### Article
◆ ◆ ◆ ◆ ◆
Labour on a mission to get women involved in politics - and Norfolk is the first stop
PUBLISHED: 11:22 22 January 2015 | UPDATED: 12:15 22 January 2015
Deputy Labour leader Harriet Harman will be in Norwich today in a warm-up for her national women's tour. She spoke to political editor Annabelle Dickson about how she hopes to get women out to vote.
Norfolk and its female politicians
Thorpe Hamlet-born Dorothy Jewson became Norwich’s first female MP for Labour in 1923, but was defeated in 1924 and on two subsequent occasions in 1929 and 1931.
She served on the Norwich City Council from 1929 to 1936.
Her maiden speech was on extending voting rights to young women and she sought more influence for Labour women within their own party’s structure.
She also campaigned for family allowances and easier access to birth control.
Conservative former South West Norfolk MP Baroness Shephard is one of the most successful female politicians from this area.
In 1990, John Major made her the first woman minister at the Treasury and she went on to hold three high-profile Cabinet posts under him – employment, agriculture and education.
Patricia Hollis, who became Baroness Hollis of Heigham, has written several books on women’s history, and is a former leader of Norwich City Council.
And the current leader of the city council Brenda Arthur is one of the small proportion of female council leaders in the country.
Elizabeth Truss’ elevation to environment secretary made her the youngest ever female cabinet minister last summer.
While Chloe Smith became the country’s youngest MP at 27 when she won the 2009 by-election in Norwich North.
The Labour Party’s women are gearing up for a nationwide fact-finding tour – and Norwich is the first stop.
While they haven’t quite sorted out their battle van – which they haven’t ruled out could be pink – the “soft launch” today will see deputy leader Harriet Harman, the first ever minister for women, travel to the city for a round-table event.
Ms Harman was busy sorting out the logistics at her Westminster office yesterday.
“There is so much enthusiasm, so many women want to join the tour, it is going to be great,” she enthused.
Labour has long boasted that it is the natural home for generations of women, and Ms Harman said the message would be very much a “sufferagettist-type of have your voice, have your say, feel to it” as they “hurtle around” the country.
The House of Commons library has estimated that 850,000 women over the age of 18 in the East of England in 2010 did not vote in the election.
◆ ◆ ◆ ◆ ◆
### Raw data
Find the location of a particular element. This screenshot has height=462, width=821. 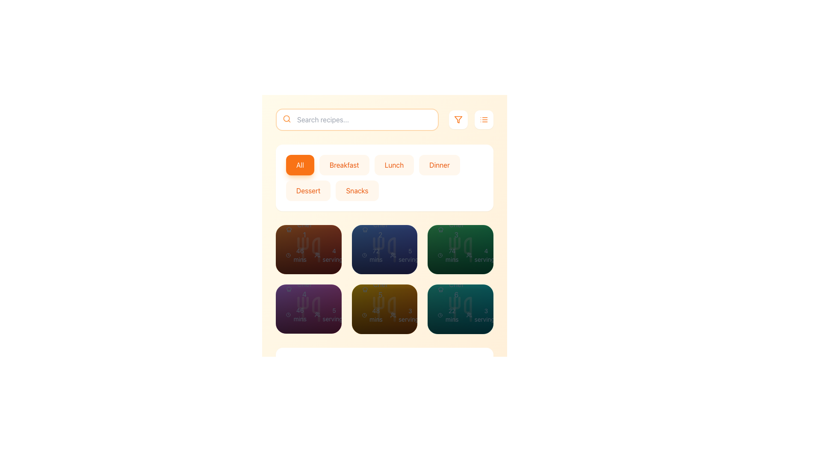

the vertically oriented graphic element resembling the lower part of a fork-like utensil, which is thin and painted in a muted color, located in the bottom right grid cell of a 2x3 layout is located at coordinates (378, 302).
◆ ◆ ◆ ◆ ◆
### Given task A
Do these statements agree with the article on Labour's women's tour? Answer yes or no for each and quote the words that decide it. (i) Dorothy Jewson served on Norwich City Council from 1929 to 1936. (ii) Chloe Smith became the country's youngest MP at 25. (iii) Labour's women have already settled on the battle van for their tour.
### Given task B
Write what comes next in the article on Labour's women's tour, picking up after its last sentence.
The material has nothing to do with the article on Labour's women's tour.

### Answer A
(i) Yes: "She served on the Norwich City Council from 1929 to 1936."
(ii) No: "Chloe Smith became the country’s youngest MP at 27"
(iii) No: "they haven’t quite sorted out their battle van"

### Answer B
“Those are women for whom the government is very important – for childcare, caring of their older relatives, for the pay levels at work, for their standard of living, for measures for attacking violence against women.
“Who is in the government matters for those things. We will be talking to them to try and persuade them to have their vote and have their say, whoever it is.”
Ms Harman also spoke of the importance of having candidates such as Norwich North’s Jessica Asato, who will be combining caring for her first child, Freya, who was born in December, with a tough fight against incumbent Chloe Smith in May.
“She is doing what most women do. Not all women, but most women have a baby at some stage, and they are able to see that there are women in parliament who are managing the balancing act looking after the baby, taking care of it and working.”
But it is not just the mothers of young children whom Ms Harman has in her sights – the increasing number of grandparents who are looking after their grandchildren, as well as working, and looking after older relatives, is also very much on her radar.
“In the past the grandmother often could be relied upon because she wasn’t working. But now women are having to work longer and wanting to work longer,” she addded.
“They have to work longer because the pension age is going up. They too are having to balance work with grandchildren, which they didn’t previously have to do.”
While she said that most grandparents wanted to be involved, the cost of childcare was also an issue.
A survey by Aviva in December found that thousands of parents are, in effect, working for zero pay, with one in 10 working families with young children having an earner who brings home nothing after commuting, childcare and other work-associated expenses.
The three main parties have all made it a key battleground issue – the coalition announced in its final Queen’s Speech a bill to fund 20pc of the cost of childcare up to £10,000 a year, costing £750m annually.
And Labour announced in 2013 that working parents of three- and four-year-olds would get 25 hours of free childcare each week if it won the election – paid for through a banking levy.
But Ms Harman hinted that there would be more announcements beyond that – although specifics were not forthcoming.
“We haven’t announced them yet, but that is going to be part of our five points for our ‘womenifesto’, as we are going to call it,” she said.
“It is going to be childcare, tackling violence against women, equal pay and living wage, women’s representations and our politics and older women. We will have policies on all of those.”
When challenged on their record for women, the Conservatives often point to the fact that the first female prime minister was a Tory, and with Liz Truss in the cabinet and with Chloe Smith having held a ministerial post and Therese Coffey in the whips’ office, there have been successful MPs from our region.
But Ms Harman said the Conservative problem was that there was not a “critical mass”.
“When I came into parliament and there were only 3pc of women, I was determined that we made sure we were a critical mass within the Labour team. It was no good just for us to be there, we had to get more women in.
“The trouble is that the Tory women have not actually got other women in. They are so busy saying everything is fine.
“They are not actually changing things. They are not speaking up for women within the Tory party and Tory government. They are speaking up for the government, they should be speaking up for women.”
She accused them of advancing themselves, and not the cause of women.
The Liberal Democrats would point to their big victory in the coalition government – the implementation of shared parental leave.
But Ms Harman said there were bigger issues to confront before men started using the new right.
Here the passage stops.